Unfortunately it doesn't matter how big of a legacy you leave, you will be forgotten with time (by most people). Ever heard of Dennis Ritchie? Nope? The father of modern computers (besides Alan Turning). Without him you have no C (its a code type) with no C you have no C, Objective C, C#, C++, and likely no Java. Without him we would have no modern programs, none of them....at all. Know what? ask people who he is, nobody will know. Sure you may be immortalized on sites like this long after you are dead and the admins may do a good job of maintaining data so none is lost and your (everyone's really) is appreciated for years to come.
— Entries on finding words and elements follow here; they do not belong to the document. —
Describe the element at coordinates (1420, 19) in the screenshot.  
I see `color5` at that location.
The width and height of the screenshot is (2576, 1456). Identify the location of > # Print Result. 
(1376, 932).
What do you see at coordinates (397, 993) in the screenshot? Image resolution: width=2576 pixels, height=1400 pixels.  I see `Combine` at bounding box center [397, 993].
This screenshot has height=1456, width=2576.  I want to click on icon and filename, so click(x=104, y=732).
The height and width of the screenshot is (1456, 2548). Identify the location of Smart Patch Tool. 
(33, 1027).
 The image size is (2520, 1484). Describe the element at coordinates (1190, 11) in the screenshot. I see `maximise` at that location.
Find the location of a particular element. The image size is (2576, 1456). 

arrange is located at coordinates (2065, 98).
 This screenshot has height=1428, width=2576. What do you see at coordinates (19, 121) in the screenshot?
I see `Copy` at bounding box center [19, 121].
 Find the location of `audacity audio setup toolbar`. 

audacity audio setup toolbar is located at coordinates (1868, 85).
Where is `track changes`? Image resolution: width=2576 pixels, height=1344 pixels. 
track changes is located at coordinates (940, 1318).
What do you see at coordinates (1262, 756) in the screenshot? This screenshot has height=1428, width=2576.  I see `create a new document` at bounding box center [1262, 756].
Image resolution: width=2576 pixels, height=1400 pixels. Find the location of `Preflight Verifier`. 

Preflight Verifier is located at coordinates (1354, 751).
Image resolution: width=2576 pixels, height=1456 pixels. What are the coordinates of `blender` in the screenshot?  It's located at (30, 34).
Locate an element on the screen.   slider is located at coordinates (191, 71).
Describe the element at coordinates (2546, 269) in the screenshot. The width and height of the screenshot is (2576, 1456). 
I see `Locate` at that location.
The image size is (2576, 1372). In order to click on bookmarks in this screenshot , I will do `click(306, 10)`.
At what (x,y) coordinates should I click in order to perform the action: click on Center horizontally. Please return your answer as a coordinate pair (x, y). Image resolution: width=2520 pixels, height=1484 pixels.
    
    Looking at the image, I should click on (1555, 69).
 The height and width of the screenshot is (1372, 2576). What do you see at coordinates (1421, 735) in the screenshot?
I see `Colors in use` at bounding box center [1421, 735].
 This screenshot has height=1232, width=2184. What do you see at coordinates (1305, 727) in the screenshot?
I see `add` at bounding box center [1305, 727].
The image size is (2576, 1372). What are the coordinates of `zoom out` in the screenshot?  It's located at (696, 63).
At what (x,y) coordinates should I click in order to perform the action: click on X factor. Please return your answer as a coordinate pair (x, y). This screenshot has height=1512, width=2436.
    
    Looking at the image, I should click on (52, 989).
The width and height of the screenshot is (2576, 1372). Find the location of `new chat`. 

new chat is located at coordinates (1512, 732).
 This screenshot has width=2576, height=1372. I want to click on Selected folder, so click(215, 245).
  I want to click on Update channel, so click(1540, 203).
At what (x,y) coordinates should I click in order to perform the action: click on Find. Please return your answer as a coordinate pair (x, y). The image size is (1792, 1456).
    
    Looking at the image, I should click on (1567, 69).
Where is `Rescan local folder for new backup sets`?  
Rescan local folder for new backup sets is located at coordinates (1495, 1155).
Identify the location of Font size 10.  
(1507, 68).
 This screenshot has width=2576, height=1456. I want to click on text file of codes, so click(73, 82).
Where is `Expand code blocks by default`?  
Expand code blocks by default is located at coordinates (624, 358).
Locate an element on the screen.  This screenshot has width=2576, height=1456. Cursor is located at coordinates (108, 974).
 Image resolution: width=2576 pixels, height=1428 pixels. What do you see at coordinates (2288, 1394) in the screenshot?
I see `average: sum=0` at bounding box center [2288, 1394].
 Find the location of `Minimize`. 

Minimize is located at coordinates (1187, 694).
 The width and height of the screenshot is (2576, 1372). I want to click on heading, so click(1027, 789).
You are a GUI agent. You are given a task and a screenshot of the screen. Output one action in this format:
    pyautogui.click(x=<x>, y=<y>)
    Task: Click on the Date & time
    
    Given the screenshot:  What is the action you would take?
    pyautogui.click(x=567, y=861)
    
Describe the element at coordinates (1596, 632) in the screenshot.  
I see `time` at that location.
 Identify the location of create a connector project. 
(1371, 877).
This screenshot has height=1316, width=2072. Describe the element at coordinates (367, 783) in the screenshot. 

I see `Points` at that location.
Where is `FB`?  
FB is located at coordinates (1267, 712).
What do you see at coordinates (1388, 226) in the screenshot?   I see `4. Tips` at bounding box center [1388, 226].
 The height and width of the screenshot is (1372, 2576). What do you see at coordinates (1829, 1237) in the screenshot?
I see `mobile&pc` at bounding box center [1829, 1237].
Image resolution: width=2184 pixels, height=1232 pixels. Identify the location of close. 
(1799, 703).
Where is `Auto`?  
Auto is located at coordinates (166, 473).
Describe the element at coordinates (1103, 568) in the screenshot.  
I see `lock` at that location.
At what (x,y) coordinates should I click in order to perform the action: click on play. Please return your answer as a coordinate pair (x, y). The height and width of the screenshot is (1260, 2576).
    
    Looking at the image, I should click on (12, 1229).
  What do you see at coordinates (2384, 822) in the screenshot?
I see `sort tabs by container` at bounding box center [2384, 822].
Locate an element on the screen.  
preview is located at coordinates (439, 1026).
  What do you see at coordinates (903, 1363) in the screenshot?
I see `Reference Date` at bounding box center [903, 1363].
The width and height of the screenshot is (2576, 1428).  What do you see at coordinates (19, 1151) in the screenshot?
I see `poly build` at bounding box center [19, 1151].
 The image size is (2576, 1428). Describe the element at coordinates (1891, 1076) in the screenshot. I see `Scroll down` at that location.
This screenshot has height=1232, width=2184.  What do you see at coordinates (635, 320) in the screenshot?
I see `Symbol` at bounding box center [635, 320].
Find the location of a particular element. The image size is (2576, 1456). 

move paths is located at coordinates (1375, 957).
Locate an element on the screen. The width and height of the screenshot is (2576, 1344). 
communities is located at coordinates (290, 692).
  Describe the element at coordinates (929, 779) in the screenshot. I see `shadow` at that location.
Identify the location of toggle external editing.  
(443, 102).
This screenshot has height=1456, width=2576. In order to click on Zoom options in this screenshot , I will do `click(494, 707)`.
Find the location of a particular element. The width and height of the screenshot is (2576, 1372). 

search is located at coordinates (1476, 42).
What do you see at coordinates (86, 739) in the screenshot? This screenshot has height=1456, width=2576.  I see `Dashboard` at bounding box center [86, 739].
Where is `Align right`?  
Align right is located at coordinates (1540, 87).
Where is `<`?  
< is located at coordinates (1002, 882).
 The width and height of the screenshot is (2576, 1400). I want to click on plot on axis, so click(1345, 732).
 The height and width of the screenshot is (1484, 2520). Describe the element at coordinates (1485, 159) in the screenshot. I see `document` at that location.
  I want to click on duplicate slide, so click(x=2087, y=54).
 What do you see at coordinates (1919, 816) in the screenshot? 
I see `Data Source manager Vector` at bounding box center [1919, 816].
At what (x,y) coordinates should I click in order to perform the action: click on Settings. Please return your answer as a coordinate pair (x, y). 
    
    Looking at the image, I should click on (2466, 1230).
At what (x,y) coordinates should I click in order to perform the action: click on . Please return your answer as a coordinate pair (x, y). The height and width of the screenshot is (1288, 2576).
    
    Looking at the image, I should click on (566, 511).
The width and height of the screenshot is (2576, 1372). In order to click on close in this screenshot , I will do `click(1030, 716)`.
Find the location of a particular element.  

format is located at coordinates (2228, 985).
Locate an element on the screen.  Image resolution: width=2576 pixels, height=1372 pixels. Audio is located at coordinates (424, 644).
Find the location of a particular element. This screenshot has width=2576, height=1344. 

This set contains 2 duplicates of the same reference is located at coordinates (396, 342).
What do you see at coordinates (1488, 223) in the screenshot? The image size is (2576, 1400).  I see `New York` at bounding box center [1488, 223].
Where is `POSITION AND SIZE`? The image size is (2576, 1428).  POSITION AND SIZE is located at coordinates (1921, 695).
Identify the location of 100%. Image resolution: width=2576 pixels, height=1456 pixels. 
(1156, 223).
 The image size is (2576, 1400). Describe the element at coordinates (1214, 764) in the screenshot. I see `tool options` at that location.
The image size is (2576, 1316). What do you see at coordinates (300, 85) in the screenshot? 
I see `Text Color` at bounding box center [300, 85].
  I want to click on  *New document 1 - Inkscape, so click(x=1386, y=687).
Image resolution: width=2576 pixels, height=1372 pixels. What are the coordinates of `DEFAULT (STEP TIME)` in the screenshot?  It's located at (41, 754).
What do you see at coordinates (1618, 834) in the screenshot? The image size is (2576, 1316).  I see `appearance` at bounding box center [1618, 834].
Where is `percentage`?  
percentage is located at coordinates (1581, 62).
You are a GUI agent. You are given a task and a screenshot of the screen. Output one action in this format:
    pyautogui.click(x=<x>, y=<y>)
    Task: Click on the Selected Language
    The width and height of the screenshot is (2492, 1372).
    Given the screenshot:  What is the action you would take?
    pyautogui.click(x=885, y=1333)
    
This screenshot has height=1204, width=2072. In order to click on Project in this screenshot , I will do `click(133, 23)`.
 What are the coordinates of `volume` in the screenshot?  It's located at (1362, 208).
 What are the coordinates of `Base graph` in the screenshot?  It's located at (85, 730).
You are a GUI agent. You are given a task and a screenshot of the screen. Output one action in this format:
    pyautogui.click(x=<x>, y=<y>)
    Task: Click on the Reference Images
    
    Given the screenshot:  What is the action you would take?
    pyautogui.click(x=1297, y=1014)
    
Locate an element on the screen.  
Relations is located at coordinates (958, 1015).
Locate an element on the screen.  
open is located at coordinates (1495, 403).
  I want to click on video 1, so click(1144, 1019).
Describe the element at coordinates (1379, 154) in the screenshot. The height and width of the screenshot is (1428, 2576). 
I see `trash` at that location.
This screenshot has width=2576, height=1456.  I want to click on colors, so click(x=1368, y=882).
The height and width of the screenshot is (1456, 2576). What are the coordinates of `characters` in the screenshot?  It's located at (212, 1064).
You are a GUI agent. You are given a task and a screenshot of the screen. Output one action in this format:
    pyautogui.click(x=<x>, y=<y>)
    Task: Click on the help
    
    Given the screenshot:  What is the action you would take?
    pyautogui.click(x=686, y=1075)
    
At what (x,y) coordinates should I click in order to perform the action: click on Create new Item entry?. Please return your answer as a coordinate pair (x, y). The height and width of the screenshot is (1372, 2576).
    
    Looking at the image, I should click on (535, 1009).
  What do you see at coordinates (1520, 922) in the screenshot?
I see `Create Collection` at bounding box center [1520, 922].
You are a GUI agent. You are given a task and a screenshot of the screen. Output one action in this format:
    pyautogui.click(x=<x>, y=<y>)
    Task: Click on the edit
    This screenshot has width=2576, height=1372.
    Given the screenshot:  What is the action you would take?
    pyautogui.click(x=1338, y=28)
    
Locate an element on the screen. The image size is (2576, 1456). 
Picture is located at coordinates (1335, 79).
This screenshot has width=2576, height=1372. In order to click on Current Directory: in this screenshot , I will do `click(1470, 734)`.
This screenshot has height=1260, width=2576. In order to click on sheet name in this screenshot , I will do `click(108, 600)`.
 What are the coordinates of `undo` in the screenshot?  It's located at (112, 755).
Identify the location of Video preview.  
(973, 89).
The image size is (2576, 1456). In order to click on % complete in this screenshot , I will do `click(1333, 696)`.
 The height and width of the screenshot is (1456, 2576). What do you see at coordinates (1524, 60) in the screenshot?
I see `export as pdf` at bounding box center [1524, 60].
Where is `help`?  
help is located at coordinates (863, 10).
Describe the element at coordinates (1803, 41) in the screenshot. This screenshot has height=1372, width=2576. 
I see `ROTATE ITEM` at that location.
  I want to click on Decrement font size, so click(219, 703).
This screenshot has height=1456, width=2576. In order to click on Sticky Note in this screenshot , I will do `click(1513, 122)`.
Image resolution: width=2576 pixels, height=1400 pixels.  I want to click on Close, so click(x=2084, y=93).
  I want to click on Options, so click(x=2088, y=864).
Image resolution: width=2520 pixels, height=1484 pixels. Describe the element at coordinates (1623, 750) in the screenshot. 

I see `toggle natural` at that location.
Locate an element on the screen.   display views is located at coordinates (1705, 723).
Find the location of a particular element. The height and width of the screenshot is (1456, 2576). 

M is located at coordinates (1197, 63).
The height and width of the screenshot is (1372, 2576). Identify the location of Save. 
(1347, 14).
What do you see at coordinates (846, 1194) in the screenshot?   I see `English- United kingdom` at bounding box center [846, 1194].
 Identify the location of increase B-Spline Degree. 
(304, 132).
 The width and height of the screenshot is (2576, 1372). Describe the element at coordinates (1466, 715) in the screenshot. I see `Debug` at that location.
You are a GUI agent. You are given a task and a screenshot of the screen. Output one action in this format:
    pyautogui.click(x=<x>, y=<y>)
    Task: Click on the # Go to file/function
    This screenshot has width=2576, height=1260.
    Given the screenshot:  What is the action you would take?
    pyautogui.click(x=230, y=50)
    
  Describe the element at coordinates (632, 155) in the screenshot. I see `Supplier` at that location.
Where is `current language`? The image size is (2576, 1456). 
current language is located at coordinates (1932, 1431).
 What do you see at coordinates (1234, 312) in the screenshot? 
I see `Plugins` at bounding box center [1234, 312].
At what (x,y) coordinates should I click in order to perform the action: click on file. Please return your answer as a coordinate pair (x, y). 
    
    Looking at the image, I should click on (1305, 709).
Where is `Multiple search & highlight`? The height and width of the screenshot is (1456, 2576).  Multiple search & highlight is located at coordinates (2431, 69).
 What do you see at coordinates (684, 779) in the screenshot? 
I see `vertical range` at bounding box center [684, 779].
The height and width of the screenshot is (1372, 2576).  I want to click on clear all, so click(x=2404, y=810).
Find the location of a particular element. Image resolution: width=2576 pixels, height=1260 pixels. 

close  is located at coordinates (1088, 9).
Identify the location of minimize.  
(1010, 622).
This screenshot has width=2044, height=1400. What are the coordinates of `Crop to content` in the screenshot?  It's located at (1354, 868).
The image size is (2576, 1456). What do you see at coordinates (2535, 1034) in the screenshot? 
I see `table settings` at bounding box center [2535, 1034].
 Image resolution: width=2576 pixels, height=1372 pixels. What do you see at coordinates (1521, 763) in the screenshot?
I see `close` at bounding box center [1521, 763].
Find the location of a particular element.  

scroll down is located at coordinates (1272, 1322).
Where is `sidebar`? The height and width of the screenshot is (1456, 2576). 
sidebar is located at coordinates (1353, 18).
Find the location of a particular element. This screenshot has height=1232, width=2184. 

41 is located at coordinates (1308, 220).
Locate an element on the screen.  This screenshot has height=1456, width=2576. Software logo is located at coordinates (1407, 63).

Even then, by the time you die, there will be way way way more people submitting stories. There was a video by the user on youtube thunderf00t about how data doesn't matter unless there is A LOT of metadata, basically if you have a 1mb file to the cure of cancer and say 500 bytes of data about it (a sentence somewhere) it won't get noticed, however if you say had a 1gb of sentences throughout the internet mentioning it, it would be much more popular.

I'm gonna be the Machinist/Metallurgist that cut his gravestone out of a solid block of titanium and say screw you to the centuries :rainbowlaugh:

Thank you so much, Dawnfade. I needed this.

I've been interested in filmmaking all my life so far, and it's the only path that I want to take. I shudder to think of myself stuck in some dead-end job that I will hate for the rest of my life, which is why I'm doing as much as I can to succeed in my passion so that when I do work, it'll be doing what I love.

You speak wise words Dawn, thank you.